**Goal**
How many lines in the data below contain the string "from", counting only matches with the same case? Reply with the number alone.

**Input records**
☆ ☆ ☆ ☆ ☆

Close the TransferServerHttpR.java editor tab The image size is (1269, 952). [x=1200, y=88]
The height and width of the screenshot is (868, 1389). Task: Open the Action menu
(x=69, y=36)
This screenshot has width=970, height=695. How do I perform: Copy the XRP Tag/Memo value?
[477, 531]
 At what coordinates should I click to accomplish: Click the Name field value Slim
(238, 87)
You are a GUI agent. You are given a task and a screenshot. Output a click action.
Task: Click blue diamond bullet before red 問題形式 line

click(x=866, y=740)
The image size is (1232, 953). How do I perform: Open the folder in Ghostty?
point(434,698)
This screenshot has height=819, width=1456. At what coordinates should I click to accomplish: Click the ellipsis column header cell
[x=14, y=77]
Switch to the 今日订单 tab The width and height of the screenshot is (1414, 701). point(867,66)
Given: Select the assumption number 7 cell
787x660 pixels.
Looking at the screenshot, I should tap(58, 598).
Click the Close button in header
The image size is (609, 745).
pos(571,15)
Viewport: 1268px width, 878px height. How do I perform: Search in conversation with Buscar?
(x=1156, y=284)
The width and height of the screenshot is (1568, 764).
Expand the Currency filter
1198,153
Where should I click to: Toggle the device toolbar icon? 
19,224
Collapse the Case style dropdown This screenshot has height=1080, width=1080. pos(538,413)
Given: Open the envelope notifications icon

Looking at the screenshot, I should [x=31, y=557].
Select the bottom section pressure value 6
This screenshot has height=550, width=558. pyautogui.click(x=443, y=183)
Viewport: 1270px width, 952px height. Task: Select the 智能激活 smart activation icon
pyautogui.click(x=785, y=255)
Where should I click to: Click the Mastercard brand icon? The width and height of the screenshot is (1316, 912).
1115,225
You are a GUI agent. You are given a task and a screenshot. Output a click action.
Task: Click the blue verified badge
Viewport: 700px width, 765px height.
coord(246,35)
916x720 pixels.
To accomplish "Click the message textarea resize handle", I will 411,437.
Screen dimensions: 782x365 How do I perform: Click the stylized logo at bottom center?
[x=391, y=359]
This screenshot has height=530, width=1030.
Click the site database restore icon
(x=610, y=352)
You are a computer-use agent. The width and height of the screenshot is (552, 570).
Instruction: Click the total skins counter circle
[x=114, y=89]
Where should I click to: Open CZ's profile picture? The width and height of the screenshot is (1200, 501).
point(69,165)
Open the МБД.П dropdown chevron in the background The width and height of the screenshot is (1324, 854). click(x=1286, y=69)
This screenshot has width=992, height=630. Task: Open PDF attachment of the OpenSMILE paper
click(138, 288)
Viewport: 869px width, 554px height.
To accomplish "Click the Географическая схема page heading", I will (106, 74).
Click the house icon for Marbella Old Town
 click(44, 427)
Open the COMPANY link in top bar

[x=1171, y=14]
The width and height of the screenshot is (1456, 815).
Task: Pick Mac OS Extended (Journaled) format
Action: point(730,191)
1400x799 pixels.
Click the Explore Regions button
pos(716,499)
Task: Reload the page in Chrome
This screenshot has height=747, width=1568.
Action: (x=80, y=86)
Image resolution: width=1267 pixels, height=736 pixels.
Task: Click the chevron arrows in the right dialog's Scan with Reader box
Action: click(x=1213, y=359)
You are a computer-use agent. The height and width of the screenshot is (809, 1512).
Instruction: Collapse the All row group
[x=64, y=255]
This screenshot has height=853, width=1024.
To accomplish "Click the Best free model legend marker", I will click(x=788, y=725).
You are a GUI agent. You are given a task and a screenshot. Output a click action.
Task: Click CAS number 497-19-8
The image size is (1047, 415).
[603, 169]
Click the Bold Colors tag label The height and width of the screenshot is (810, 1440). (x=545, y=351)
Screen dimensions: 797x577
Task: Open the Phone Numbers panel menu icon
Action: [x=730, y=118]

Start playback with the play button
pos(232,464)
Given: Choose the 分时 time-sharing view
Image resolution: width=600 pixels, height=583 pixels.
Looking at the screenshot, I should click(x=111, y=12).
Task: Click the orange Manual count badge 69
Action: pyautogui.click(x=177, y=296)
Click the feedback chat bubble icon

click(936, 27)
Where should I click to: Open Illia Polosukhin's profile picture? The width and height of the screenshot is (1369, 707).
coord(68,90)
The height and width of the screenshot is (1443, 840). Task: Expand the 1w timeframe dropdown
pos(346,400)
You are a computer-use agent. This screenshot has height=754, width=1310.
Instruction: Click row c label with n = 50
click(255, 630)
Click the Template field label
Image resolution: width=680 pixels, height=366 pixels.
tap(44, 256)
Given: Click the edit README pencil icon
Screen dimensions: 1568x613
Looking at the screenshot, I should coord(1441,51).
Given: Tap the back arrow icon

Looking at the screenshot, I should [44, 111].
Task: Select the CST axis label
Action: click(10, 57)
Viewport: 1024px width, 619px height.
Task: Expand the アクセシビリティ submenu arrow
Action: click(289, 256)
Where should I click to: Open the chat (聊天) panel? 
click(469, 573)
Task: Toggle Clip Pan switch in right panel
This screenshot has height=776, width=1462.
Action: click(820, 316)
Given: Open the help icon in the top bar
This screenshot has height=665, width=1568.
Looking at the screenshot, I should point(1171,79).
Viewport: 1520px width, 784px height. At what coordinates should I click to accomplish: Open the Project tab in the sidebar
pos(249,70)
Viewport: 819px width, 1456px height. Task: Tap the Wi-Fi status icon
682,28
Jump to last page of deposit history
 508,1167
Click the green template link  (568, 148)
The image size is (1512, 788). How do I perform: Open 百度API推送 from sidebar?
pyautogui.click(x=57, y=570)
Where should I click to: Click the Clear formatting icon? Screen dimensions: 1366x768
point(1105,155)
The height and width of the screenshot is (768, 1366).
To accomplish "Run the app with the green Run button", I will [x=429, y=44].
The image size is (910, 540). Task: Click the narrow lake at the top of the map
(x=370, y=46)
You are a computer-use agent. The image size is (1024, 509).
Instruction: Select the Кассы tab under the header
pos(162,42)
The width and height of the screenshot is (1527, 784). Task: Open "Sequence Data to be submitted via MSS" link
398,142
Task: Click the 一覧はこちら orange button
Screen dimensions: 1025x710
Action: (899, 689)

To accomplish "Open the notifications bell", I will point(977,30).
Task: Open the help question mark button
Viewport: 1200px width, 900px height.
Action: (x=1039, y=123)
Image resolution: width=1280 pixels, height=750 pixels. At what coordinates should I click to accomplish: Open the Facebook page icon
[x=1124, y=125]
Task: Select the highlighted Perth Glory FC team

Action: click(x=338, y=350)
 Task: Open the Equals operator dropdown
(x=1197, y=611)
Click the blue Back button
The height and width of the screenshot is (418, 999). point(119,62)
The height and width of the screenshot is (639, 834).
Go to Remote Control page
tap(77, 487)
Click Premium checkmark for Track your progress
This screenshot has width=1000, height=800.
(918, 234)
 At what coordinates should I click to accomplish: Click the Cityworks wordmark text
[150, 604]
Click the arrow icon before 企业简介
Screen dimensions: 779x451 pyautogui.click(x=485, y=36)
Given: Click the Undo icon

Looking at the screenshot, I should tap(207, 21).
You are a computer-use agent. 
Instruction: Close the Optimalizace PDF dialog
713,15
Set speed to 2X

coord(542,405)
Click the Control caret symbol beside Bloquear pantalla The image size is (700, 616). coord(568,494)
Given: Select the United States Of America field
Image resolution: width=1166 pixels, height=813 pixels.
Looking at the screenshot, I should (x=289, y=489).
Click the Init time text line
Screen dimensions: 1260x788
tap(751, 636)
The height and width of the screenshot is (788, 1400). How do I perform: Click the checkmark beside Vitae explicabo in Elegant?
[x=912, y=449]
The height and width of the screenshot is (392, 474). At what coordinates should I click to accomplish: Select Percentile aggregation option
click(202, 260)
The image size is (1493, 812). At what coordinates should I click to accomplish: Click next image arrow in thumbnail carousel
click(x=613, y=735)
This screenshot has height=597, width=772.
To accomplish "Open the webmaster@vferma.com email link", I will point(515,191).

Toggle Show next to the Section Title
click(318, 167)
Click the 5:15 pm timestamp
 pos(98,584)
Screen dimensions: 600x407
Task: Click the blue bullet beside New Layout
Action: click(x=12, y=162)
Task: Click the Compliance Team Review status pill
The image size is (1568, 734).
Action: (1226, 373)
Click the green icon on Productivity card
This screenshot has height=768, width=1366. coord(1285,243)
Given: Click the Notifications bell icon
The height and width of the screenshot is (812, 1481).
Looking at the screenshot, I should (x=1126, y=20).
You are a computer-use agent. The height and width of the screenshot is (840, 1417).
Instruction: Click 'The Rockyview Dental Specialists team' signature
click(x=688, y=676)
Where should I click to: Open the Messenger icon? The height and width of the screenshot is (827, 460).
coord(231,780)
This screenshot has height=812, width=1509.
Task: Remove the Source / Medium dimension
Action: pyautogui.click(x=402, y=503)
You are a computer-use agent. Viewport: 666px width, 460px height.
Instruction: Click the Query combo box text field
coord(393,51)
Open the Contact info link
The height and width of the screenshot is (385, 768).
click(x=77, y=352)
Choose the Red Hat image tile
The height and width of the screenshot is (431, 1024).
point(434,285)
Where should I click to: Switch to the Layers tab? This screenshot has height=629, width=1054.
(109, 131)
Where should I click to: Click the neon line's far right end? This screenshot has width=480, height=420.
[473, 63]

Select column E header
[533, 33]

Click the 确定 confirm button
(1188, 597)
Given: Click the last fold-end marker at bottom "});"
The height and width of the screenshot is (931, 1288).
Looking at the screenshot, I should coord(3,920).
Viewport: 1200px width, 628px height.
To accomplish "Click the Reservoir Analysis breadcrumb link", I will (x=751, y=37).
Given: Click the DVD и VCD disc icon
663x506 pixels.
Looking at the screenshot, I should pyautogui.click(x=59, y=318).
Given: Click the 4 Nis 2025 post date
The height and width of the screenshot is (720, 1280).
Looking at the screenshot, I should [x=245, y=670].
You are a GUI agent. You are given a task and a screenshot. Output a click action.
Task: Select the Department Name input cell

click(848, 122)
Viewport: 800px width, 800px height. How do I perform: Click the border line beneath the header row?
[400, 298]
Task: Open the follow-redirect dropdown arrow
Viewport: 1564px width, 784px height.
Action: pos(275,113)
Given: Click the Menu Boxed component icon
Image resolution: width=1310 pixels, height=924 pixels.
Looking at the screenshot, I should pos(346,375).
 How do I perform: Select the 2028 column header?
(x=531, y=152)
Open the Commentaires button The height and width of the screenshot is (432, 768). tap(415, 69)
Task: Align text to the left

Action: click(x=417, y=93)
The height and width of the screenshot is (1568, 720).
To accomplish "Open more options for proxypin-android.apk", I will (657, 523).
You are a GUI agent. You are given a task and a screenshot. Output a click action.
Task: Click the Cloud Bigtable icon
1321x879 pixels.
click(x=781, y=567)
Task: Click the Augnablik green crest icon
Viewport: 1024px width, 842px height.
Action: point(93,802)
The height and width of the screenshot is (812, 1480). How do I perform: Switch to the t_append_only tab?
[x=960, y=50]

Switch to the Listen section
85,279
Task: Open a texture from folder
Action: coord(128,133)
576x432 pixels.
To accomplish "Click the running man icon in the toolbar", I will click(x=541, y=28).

☆ ☆ ☆ ☆ ☆

**Worked solution**
2